- _Goal_
Return the lines of the records below verbatim, starting at the line that contains "Given: Click the Saisir l'antériorité button" and ending at the line that contains "point(488,198)", both included.

start

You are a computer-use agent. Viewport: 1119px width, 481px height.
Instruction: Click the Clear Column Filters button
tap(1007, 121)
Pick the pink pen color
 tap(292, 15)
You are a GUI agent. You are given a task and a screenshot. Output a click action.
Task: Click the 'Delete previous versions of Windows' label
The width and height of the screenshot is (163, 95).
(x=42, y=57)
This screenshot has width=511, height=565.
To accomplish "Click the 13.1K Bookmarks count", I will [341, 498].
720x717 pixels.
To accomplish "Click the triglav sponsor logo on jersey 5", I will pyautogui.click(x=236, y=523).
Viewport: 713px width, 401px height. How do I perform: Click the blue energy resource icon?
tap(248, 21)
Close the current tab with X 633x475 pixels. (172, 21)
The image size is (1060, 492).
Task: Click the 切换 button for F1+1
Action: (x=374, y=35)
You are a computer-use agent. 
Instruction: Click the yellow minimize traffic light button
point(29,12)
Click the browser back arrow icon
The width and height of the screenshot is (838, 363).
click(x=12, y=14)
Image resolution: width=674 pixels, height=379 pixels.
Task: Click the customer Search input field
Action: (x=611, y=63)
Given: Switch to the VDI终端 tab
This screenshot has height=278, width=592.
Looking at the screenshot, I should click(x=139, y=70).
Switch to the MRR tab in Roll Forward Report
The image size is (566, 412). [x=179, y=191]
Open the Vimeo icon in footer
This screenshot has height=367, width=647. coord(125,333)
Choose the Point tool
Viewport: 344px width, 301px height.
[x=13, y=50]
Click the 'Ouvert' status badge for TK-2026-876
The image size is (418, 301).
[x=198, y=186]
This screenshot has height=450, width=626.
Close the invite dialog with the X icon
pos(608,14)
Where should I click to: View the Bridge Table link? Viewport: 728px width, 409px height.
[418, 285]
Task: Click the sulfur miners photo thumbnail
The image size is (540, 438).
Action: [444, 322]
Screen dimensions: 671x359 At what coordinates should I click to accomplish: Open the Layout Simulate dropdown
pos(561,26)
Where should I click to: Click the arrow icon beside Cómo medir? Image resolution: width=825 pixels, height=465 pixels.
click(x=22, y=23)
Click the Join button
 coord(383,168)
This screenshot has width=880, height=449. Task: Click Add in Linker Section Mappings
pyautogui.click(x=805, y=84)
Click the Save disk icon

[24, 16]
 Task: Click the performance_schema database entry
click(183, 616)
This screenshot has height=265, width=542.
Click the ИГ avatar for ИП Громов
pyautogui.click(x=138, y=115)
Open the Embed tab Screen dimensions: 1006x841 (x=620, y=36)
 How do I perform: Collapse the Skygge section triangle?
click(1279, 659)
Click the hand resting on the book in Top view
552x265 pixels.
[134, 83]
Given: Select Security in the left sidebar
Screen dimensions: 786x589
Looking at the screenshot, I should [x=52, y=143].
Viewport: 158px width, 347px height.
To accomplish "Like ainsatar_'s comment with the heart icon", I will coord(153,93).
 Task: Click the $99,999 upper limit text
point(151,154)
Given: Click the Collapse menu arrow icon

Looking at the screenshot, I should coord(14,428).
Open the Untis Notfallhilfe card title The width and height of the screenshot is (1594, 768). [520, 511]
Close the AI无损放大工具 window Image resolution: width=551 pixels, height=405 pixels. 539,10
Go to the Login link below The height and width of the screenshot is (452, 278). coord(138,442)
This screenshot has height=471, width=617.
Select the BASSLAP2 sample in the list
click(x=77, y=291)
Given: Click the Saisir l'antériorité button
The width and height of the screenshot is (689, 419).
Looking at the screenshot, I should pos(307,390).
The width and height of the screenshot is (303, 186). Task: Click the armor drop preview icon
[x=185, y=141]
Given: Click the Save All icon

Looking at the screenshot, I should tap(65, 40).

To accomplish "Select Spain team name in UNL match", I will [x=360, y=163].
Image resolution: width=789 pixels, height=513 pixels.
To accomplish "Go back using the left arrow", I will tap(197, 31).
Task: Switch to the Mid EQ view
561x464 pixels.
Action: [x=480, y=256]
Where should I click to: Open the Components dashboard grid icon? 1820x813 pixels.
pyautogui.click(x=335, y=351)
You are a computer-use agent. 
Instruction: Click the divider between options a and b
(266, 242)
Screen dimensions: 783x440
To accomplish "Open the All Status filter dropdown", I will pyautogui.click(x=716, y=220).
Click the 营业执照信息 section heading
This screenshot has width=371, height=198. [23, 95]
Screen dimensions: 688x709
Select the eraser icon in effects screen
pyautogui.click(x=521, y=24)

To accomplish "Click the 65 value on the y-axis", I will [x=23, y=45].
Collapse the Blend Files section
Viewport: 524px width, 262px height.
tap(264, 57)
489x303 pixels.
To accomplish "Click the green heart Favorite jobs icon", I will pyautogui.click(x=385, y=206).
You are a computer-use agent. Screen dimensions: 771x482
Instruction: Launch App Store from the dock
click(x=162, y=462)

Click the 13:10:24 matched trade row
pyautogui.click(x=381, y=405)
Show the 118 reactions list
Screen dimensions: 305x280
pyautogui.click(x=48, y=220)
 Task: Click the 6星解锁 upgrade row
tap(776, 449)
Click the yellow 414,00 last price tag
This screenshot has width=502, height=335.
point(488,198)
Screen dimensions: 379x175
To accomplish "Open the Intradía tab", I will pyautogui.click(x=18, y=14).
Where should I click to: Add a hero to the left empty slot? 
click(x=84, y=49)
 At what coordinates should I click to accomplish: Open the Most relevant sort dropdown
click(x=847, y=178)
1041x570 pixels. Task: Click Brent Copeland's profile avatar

end

- _The answer_
Given: Click the Saisir l'antériorité button
The width and height of the screenshot is (689, 419).
Looking at the screenshot, I should pos(307,390).
The width and height of the screenshot is (303, 186). Task: Click the armor drop preview icon
[x=185, y=141]
Given: Click the Save All icon

Looking at the screenshot, I should tap(65, 40).

To accomplish "Select Spain team name in UNL match", I will [x=360, y=163].
Image resolution: width=789 pixels, height=513 pixels.
To accomplish "Go back using the left arrow", I will tap(197, 31).
Task: Switch to the Mid EQ view
561x464 pixels.
Action: [x=480, y=256]
Where should I click to: Open the Components dashboard grid icon? 1820x813 pixels.
pyautogui.click(x=335, y=351)
You are a computer-use agent. 
Instruction: Click the divider between options a and b
(266, 242)
Screen dimensions: 783x440
To accomplish "Open the All Status filter dropdown", I will pyautogui.click(x=716, y=220).
Click the 营业执照信息 section heading
This screenshot has width=371, height=198. [23, 95]
Screen dimensions: 688x709
Select the eraser icon in effects screen
pyautogui.click(x=521, y=24)

To accomplish "Click the 65 value on the y-axis", I will [x=23, y=45].
Collapse the Blend Files section
Viewport: 524px width, 262px height.
tap(264, 57)
489x303 pixels.
To accomplish "Click the green heart Favorite jobs icon", I will pyautogui.click(x=385, y=206).
You are a computer-use agent. Screen dimensions: 771x482
Instruction: Launch App Store from the dock
click(x=162, y=462)

Click the 13:10:24 matched trade row
pyautogui.click(x=381, y=405)
Show the 118 reactions list
Screen dimensions: 305x280
pyautogui.click(x=48, y=220)
 Task: Click the 6星解锁 upgrade row
tap(776, 449)
Click the yellow 414,00 last price tag
This screenshot has width=502, height=335.
point(488,198)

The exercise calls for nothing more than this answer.